● **Available records**:
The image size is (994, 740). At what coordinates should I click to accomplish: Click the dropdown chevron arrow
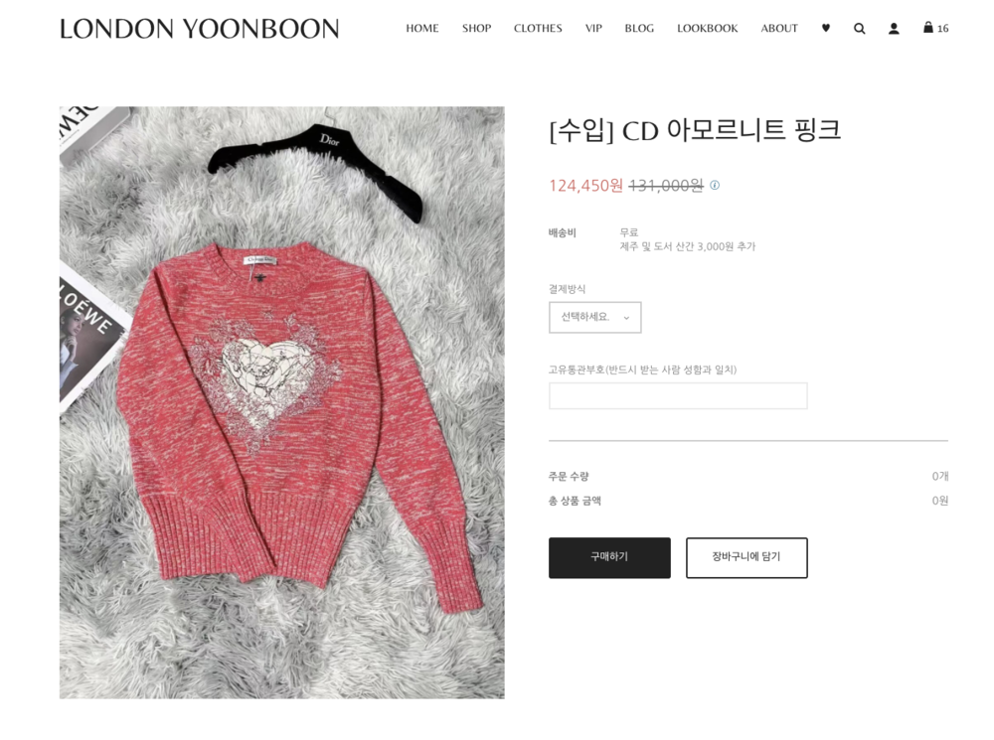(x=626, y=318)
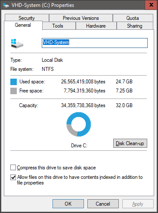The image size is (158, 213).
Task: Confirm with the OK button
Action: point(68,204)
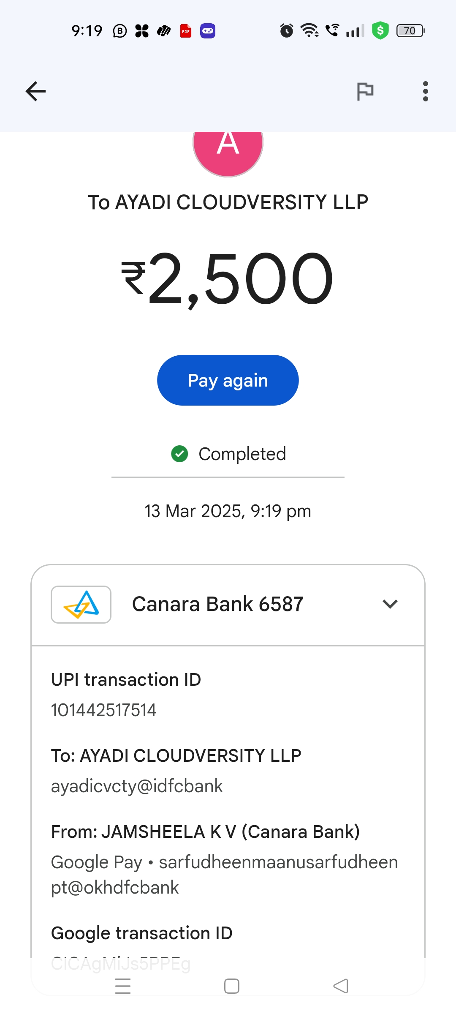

● **Your instructions**: Each record should be quoted exactly, with the images omitted.

● **Task answer**:
The image size is (994, 740). At what coordinates should I click to accomplish: Click the dropdown chevron arrow
(x=626, y=318)
The image size is (158, 213).
Task: Confirm with the OK button
Action: point(68,204)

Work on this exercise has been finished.